As duty and honour do not require such confidence, prudence and reason forbid it; for it is running a needless risk of forfeiting every thing that is dear in wedlock, the attachment of a husband, mutual confidence, and the peace of the family. Have you thoroughly weighed the consequences of such a step? are you sufficiently acquainted with your husband, to be certain of the effect it will produce in his disposition? do you know how many men there are, who, from such a confession, would conceive an immoderate jealousy, and an invincible contempt, and would probably be provoked, even to attempt your life? in such a nice examination, we ought to attend to time, place, and the difference of characters. In the country where I reside at present, such a confidence would be attended with no danger; and they who make so light of conjugal fidelity, are not people to be violently affected by any frailty of conduct prior to the engagement. Not to mention reasons which sometimes render those confessions indispensable, and which cannot be applied to your case, I knew some women of tolerable estimation, who, with very little risk, have made a merit of that kind of sincerity, in order perhaps by that sacrifice, to obtain a confidence which they might afterwards abuse at will. But in those countries where the sanctity of marriage is more respected, in those countries where that sacred tie forms a solid union, and where husbands have a real attachment to their wives, they require a more severe account of their conduct; they expect that their hearts should never have felt any tender affections but for themselves; usurping a right which they have not, they unreasonably expect their wives to have been theirs, even before they belonged to them, and they are as unwilling to excuse an abuse of liberty, as a real infidelity.
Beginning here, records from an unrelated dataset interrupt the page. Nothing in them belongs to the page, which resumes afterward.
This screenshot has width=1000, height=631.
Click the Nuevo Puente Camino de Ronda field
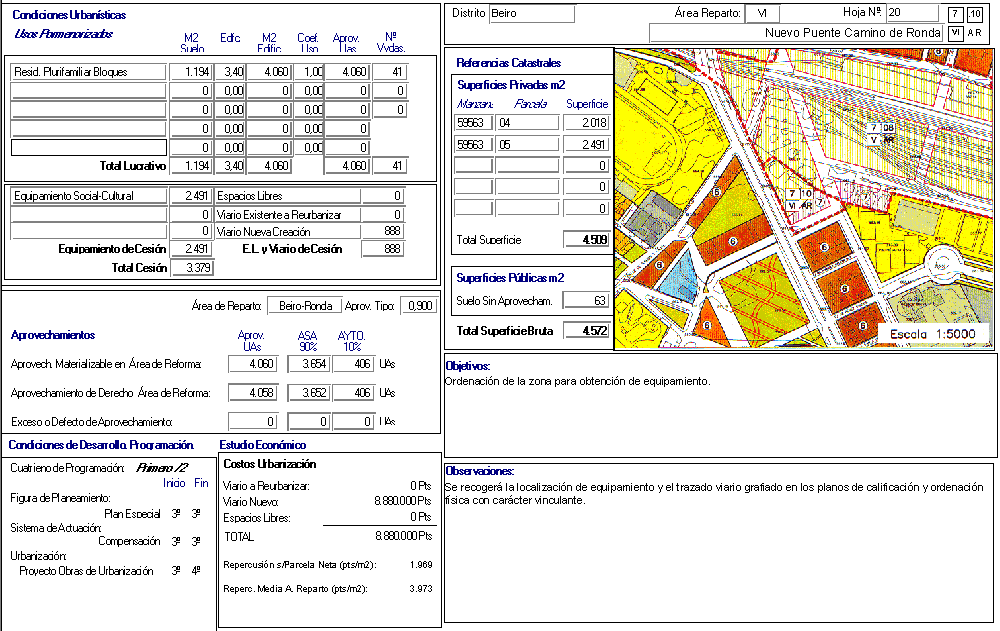tap(796, 33)
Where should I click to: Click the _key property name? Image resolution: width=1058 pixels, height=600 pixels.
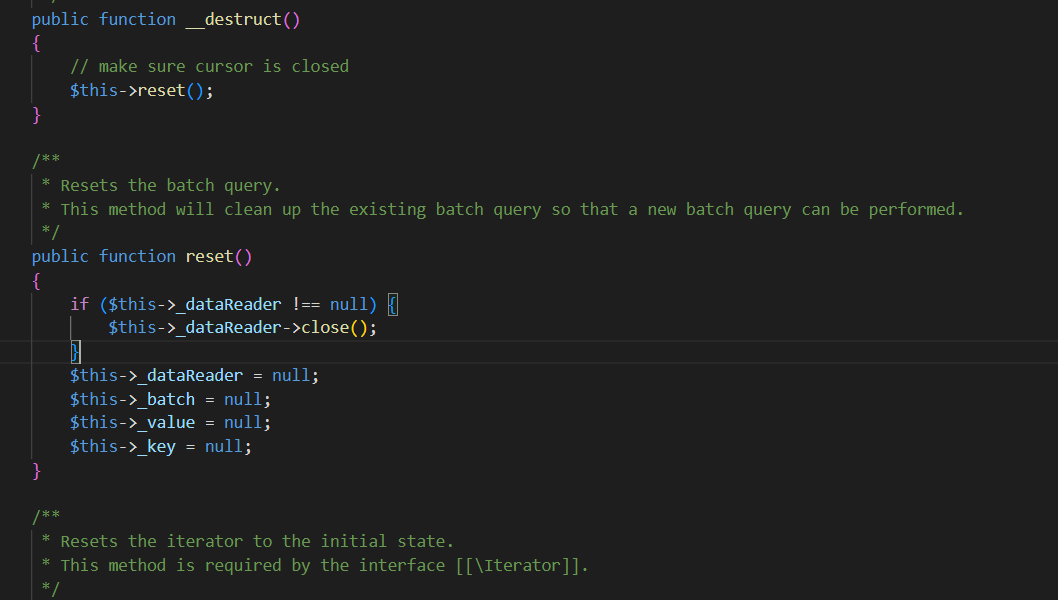pyautogui.click(x=157, y=447)
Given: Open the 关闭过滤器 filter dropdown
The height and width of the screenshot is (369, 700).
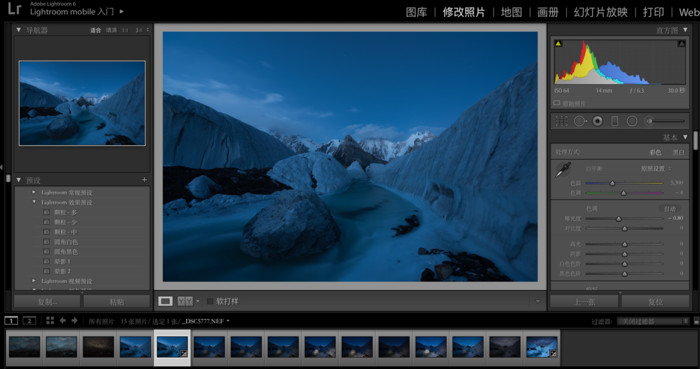Looking at the screenshot, I should 654,321.
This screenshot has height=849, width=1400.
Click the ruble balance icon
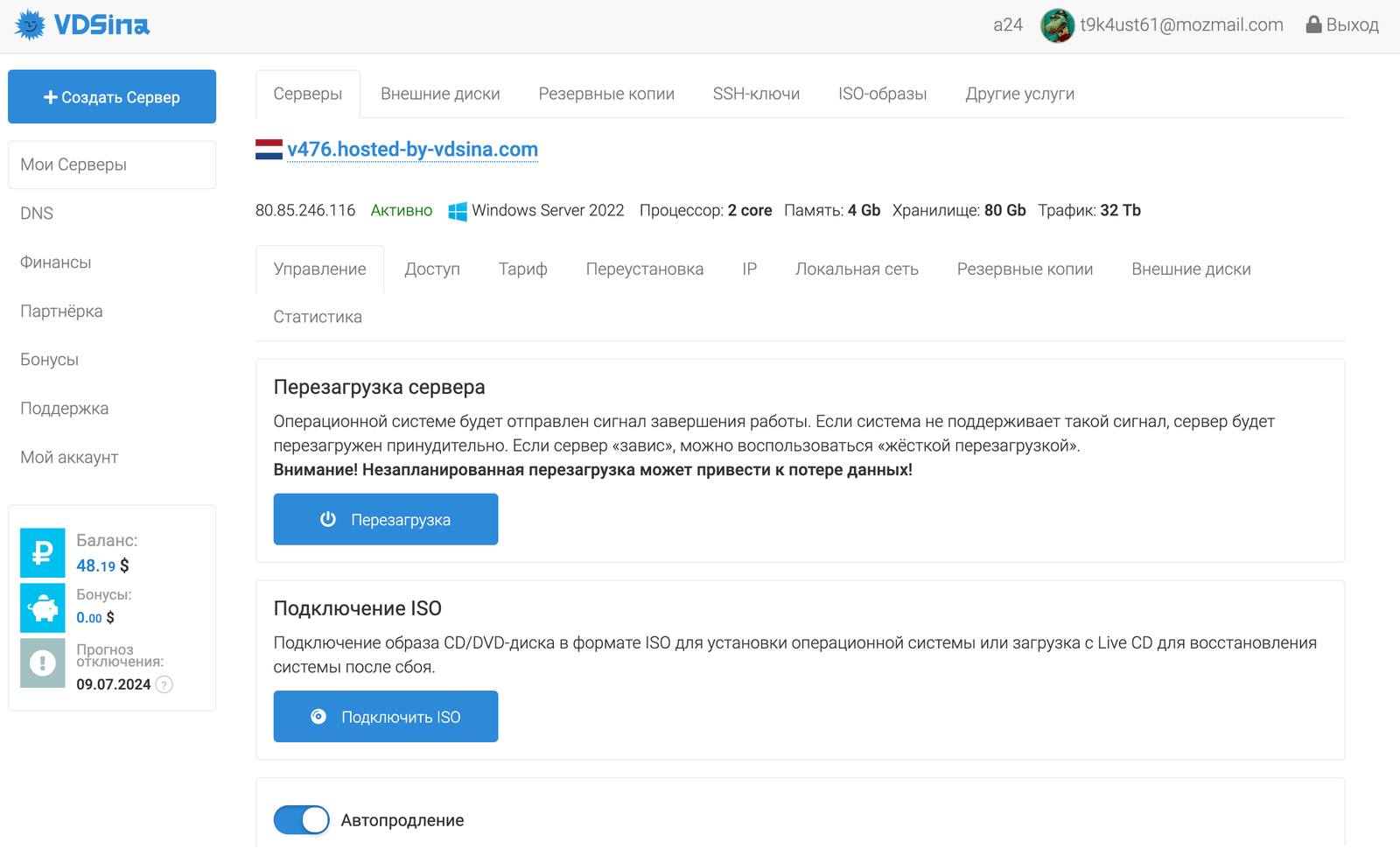coord(43,552)
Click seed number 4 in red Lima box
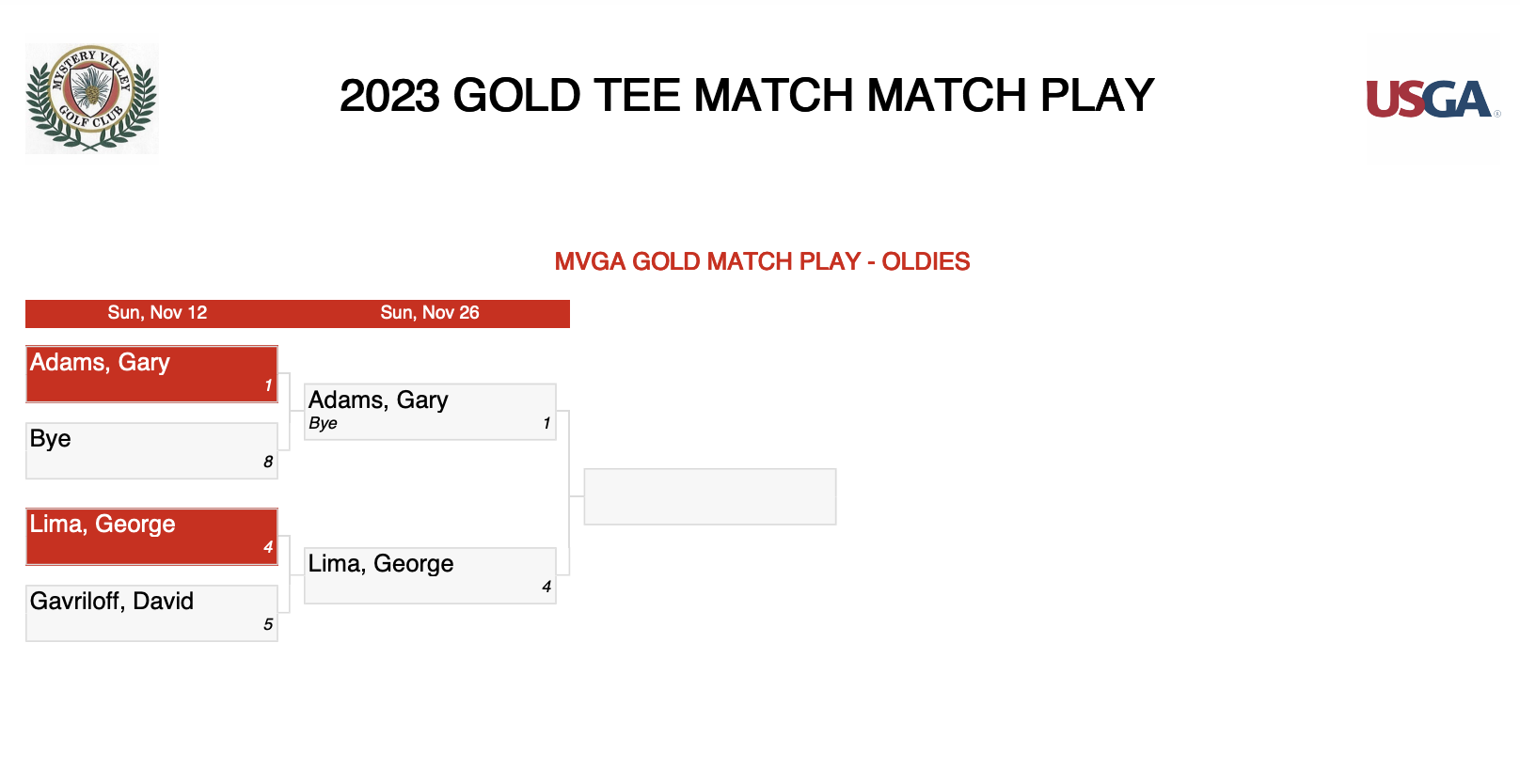This screenshot has height=784, width=1520. coord(268,547)
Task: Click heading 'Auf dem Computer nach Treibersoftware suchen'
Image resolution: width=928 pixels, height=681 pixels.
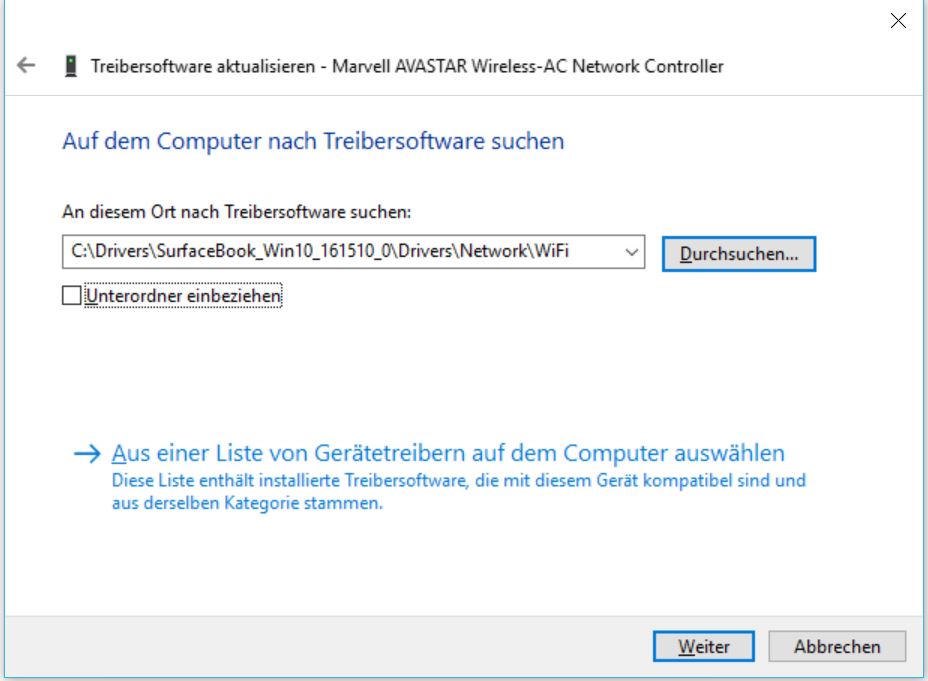Action: click(313, 141)
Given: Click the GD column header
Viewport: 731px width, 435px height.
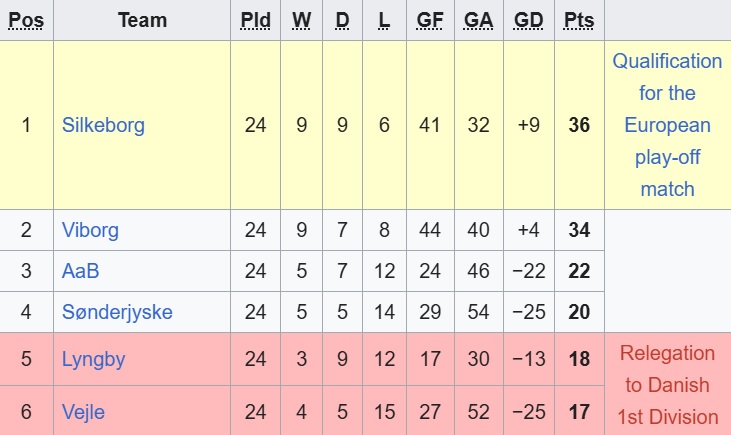Looking at the screenshot, I should click(x=529, y=21).
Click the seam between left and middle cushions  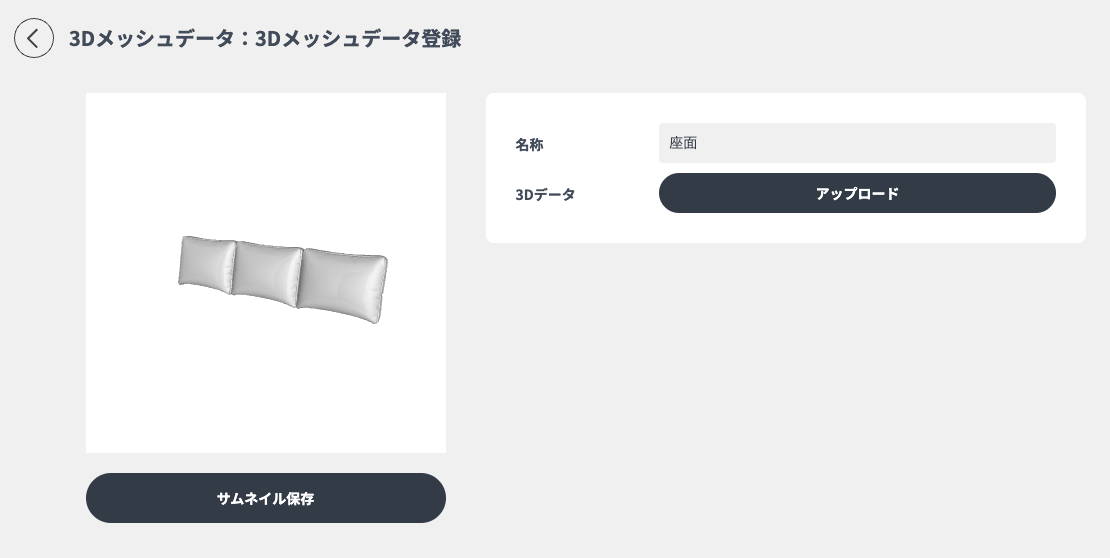[x=234, y=268]
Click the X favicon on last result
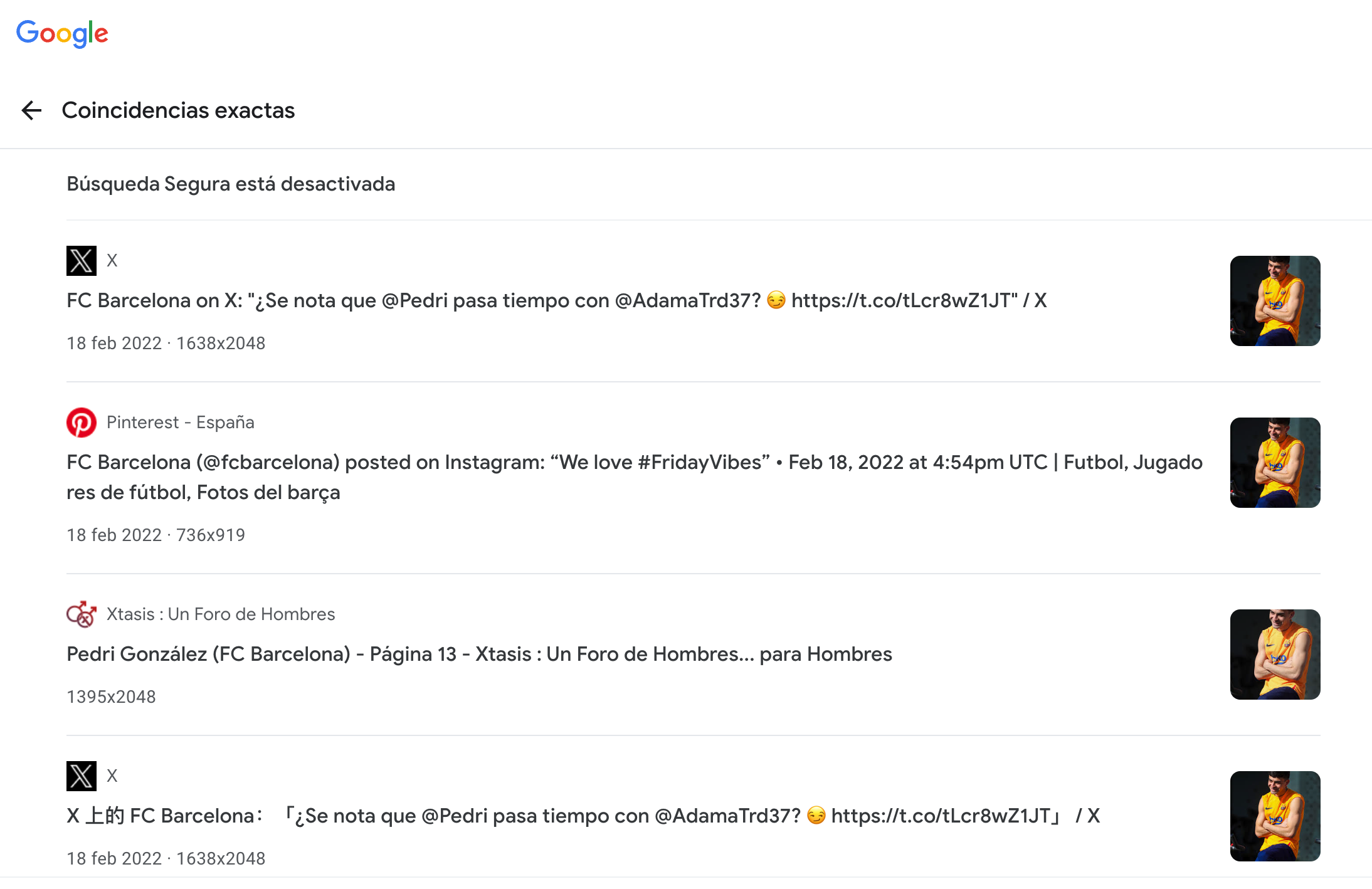This screenshot has width=1372, height=889. point(82,776)
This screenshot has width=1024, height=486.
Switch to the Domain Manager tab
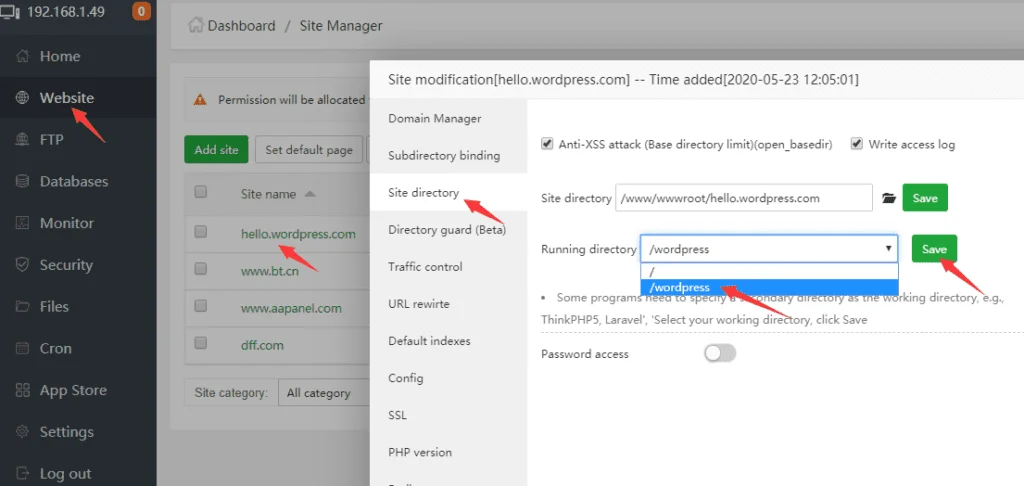[x=434, y=119]
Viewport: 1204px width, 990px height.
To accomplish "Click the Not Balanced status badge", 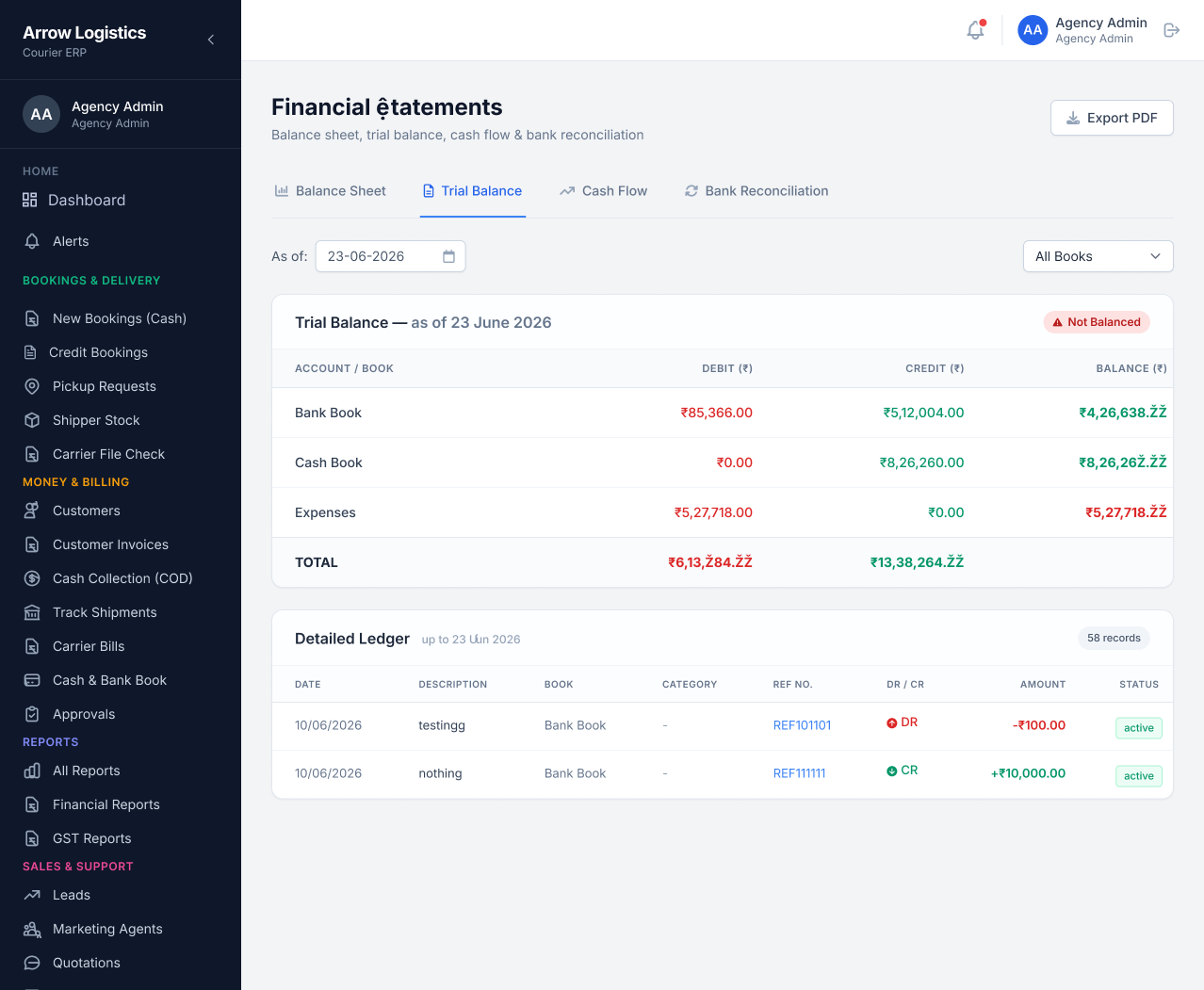I will (x=1096, y=322).
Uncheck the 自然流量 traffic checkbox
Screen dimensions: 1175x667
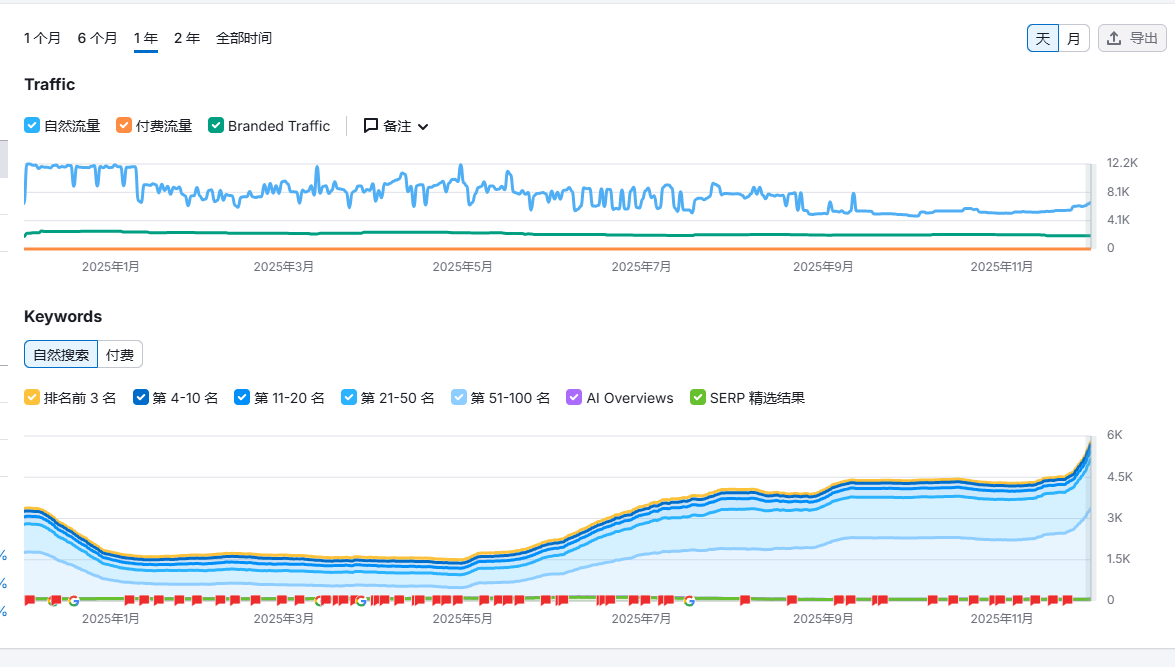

Believe me, virtuous Eloisa, and distrust this fruitless and unnecessary zeal. Keep this dangerous secret, which nothing can oblige you to reveal; the discovery of which might utterly ruin you, without being of any advantage to your husband. If he is worthy of such a confession, it will disturb his peace of mind; and you will have the mortification of having afflicted him without reason; if he is unworthy, why will you give him a pretence for using you ill? How do you know whether your virtue, which has defended you from the assaults of your heart, will likewise support you against the influence of domestic troubles daily reviving? Do not voluntarily increase your misfortunes, lest they become too powerful for your resistance, and you should at length relapse by means of your scruples into a worse condition, than that from which you have with so much difficulty disengaged yourself. Prudence is the basis of every virtue; consult that, I intreat you, in this most important crisis of your life; and if the fatal secret oppresses you so violently, wait at least, before you unbosom yourself, till time and a length of years, shall have made you more perfectly acquainted with your husband: stay till his heart, now affected by the power of your beauty, shall be susceptible of those more lasting impressions, which the charms of your disposition cannot fail to make, and till he is become habitually sensible of your perfections. After all, if these reasons, powerful as they are, should not convince you, yet do not refuse to listen to the voice which utters them. O Eloisa, hearken to a man who is yet, in some degree, susceptible of virtue, and who has a right to expect some concession from you at least, in return for the sacrifice he has made to you to-day.

I must conclude this letter. I find that I cannot forbear resuming a strain, to which you must no longer give ear. Eloisa, I must part with you! young as I am, am I already destined to renounce felicity? O time, never to be recalled! time irrevocably past, source of ever-lasting sorrows! pleasures, transports, delightful ecstasies, delicious moments, celestial raptures! my love, my only love, the honour and delight of my soul! Farewell for ever.